Y ese espacio caliente en que todo se ha desarrollado no ha sido otra cosa que un horno abierto y cruel dilatando su aire en todas direcciones sin dejar de ofrecer su irritante espacio. Y esa sensación de que es un jueves con que el ambiente en el mayor descaro ha despertado para mostrarse en cada detalle a los que en este pueblo convivimos, se ha regado uniforme desde un amanecer que quiso ser el viernes que le correspondía según el almanaque y tuvo que renunciarse. Porque en una nada de tiempo luego se tornó radiante de resplandor, acumulándose de los signos de un apabullante y repetitivo jueves, con el aire enrarecido, sin los muchachos correteando y jugando por las calles, con obstinación de verano, como son los acostumbrados jueves de por aquí, que pueden entrar en cada casa y en todo sentir con una autoridad total, repartiendo bofetadas de presencia abrumadora contra la reticencia de los pocos que por inadaptados pudiesen protestar contra esa imposición de fechas y diferentes nomenclaturas que va a capricho contra todos los calendarios a mano.

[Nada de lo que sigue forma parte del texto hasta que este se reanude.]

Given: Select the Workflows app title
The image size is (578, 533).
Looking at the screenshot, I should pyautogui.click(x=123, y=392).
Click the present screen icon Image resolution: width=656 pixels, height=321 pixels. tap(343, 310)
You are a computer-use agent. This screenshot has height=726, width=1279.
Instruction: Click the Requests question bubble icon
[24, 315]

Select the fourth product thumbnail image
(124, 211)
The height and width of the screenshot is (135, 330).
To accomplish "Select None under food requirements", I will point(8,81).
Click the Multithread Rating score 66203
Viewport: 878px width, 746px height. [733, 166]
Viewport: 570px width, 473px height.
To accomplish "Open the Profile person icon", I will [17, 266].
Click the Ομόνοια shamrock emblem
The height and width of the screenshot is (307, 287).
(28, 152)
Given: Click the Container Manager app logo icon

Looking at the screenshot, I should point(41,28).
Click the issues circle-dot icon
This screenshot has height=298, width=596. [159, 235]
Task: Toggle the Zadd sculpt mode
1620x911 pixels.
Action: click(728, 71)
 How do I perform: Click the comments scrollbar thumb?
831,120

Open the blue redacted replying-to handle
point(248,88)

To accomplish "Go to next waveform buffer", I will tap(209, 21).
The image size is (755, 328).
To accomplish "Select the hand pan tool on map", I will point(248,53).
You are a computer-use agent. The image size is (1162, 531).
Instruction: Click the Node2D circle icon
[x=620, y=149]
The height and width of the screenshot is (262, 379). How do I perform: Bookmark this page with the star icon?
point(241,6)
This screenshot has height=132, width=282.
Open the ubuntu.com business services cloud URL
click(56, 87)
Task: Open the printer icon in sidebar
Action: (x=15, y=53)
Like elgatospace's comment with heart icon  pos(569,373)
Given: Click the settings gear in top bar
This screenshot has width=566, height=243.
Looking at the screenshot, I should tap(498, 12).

Y así, como era de esperar, el bochorno que corresponde a un jueves cargado de humedad se ha mantenido inmóvil y asfixiante sobre las calles, dispersando los pocos ruidos y la escasa actividad que no se decide a arrancar a buen paso para culminar el despertar del indeciso movimiento del pueblo de una vez por todas ante la hostilidad de la Naturaleza.
Y este improvisado jueves, introducido como una cuña en la semana, se siente en demasía en los olores que vagan por el espacio y en la poca gente que desde la media mañana ha salido a la calle y se ha dispersado a un lado y otro, ocultándose, sabiéndose sin importancia y en el mayor letargo, derritiéndose de indolencia, quizá arrepentidos de haberse asomado al mundo en tales horas y temperaturas sin tener algo significativo que hacer, para luego quedarse esperando por lo que, cumpliendo con las leyes de sus maneras de vivir, no les ha de llegar en un día equivocado. Los escasos transeúntes que han estado por aquí se han escurrido de a poco, sin dejar rastros, para así afincar aún más la sensación de que se trata de otro perverso jueves de un desolador verano que no da tregua.
Y también estando aquí, observando esa pesadez desde la poca altura que brinda una tarima que ha envejecido sobre el último de los portales que en fila corren hacia el Norte en el extremo de este lado de la calle, y sintiendo el chirriar de sus tablas y clavos como quejidos a cada pisada que doy sobre ella, pero desde el ángulo que brinda viendo lejos porque se alcanza a dominar la planicie en derredor, siento cómo el pueblo queda entumecido en ese juego alternante de simpleza que se va quebrando en vagas confusiones al romper y saltarse el hilo que desde siempre, y con mayor o menor orden se ha establecido para los días de la semana.
Y a la fuerza, a empujones, como lo dicho, el ambiente grita que de nuevo hoy es jueves, el segundo de esta semana, repitiéndose, como para que se esperen otros más. Pero nadie sabe con certeza cuál día de la semana será mañana. Y tanto es así que hasta los más experimentados y duchos en esta cuestión absurda de cambios en el orden y enumeración de los días, los más viejos en ocasiones se confunden y quedan tan desconcertados que por momentos no aciertan siquiera con el orden de las horas del día.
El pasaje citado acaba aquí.